Alors qu’ils leurs avaient refusé une première fois en 1959, les Suisses accordent à leurs concitoyennes le droit de vote au niveau fédéral le 7 février 1971.
C’est un événement atypique dans cette Europe libérale qui voyait voter la majorité de ses femmes depuis la fin du XIXe siècle et sa totalité depuis les années cinquante. C’est dire l’incompréhension à l’époque et encore aujourd’hui. Pourtant, plusieurs pistes d’explication peuvent être avancées.

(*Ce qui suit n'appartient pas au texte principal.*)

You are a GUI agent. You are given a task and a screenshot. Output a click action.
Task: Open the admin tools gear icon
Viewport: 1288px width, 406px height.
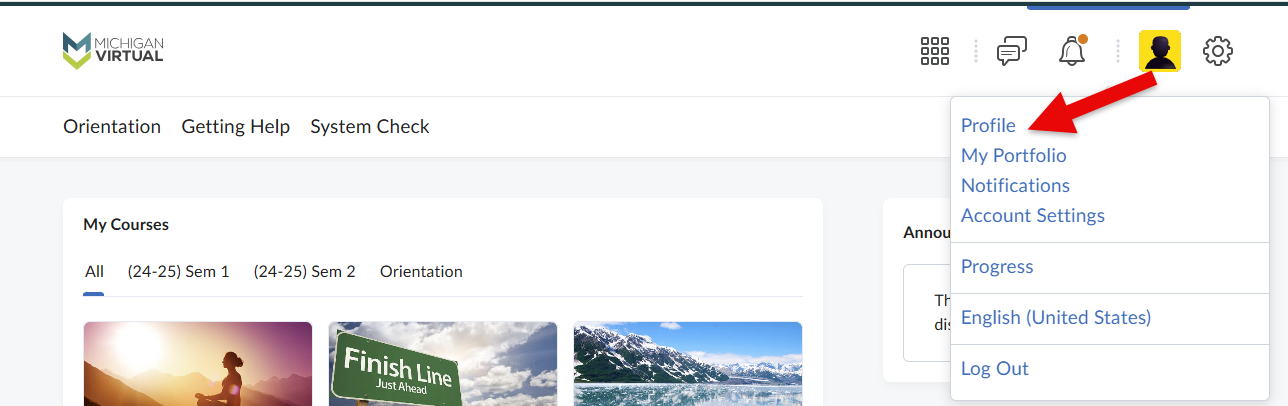[x=1217, y=51]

La Suisse possède une particularité bien connue qui est principalement la cause de ce retard : la démocratie semi-directe. En effet, le droit de vote des femmes entrainait une modification de la Constitution qui obligea les autorités de la Confédération à organiser un référendum, où une double majorité est requise. Une majorité populaire et une autre cantonale.

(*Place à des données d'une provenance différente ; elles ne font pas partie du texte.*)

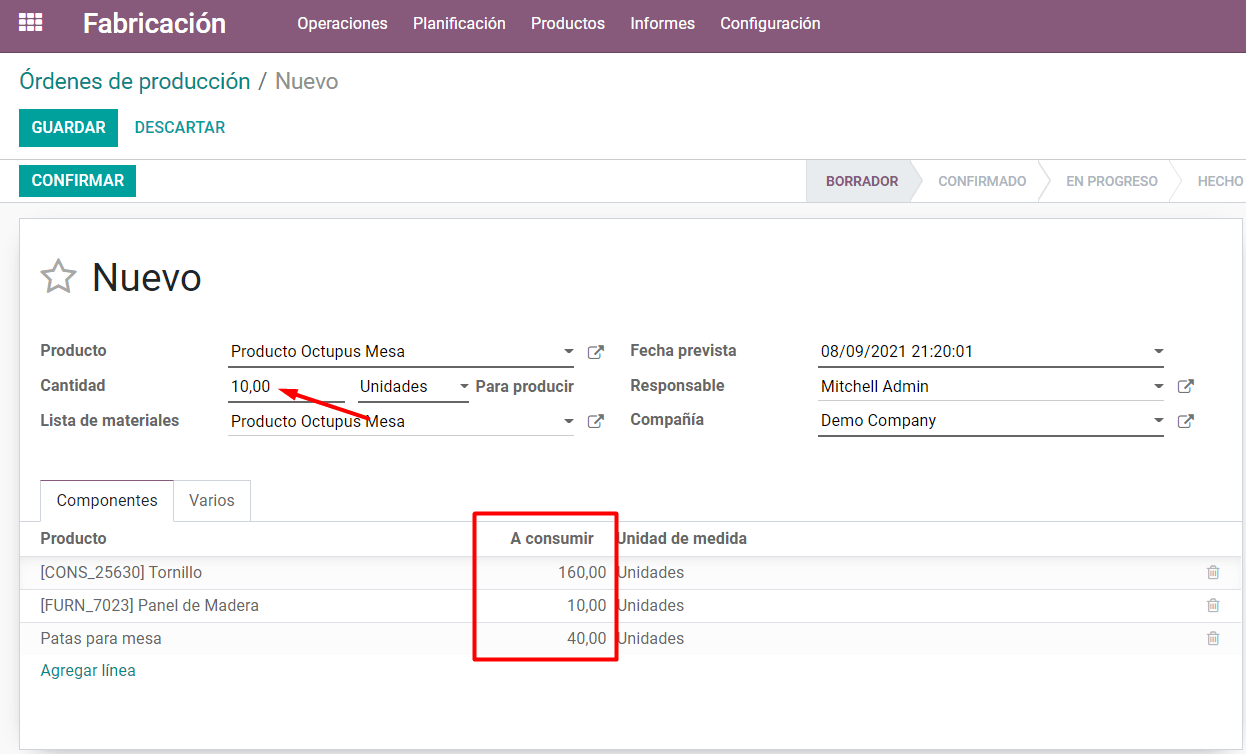This screenshot has height=754, width=1246.
Task: Delete the Panel de Madera component line
Action: [1213, 605]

Ce mécanisme conditionnait le droit de vote des femmes directement à l’évolution des mentalités de ces messieurs, jouissant eux du droit de vote universel depuis 1848 (les premiers avec les Français).

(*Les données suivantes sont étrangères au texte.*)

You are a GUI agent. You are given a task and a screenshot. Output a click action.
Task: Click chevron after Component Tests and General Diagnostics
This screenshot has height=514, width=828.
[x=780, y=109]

Ainsi, lorsque pour la première fois les Suisses se prononcent sur le droit de vote féminin en février 1959, ils le refusent à 67%. Douze ans plus tard, ce sont 66% d’entre eux qui affirment leur choix de donner le droit de vote à leurs femmes.
Mais peut-on sérieusement affirmer que dans les autres pays européens le résultat de 1959 eut été différent si on avait soumis la question du vote féminin à référendum ? Deux éléments factuels nous permettent d’en douter. Tout d’abord, la situation de la femme, notamment du point de vue social, était en décalage avec le droit de vote. Les Françaises se voient certes accorder le droit de suffrage en 1944 mais elles ne peuvent travailler légalement sans l’accord de leur mari jusqu’en 1965 et la puissance paternelle régit l’éducation des enfants jusqu’en 1970. Ces innovations coïncident dans le temps avec celles adopter outre Jura.
Surtout, la Suisse est l’un des rares pays qui possède un gouvernement à majorité féminine, dirigé par une femme à 4 reprises depuis 1999. La part des femmes au Conseil National (chambre basse) s’élève à près de 30% pour une moyenne européenne de 22%.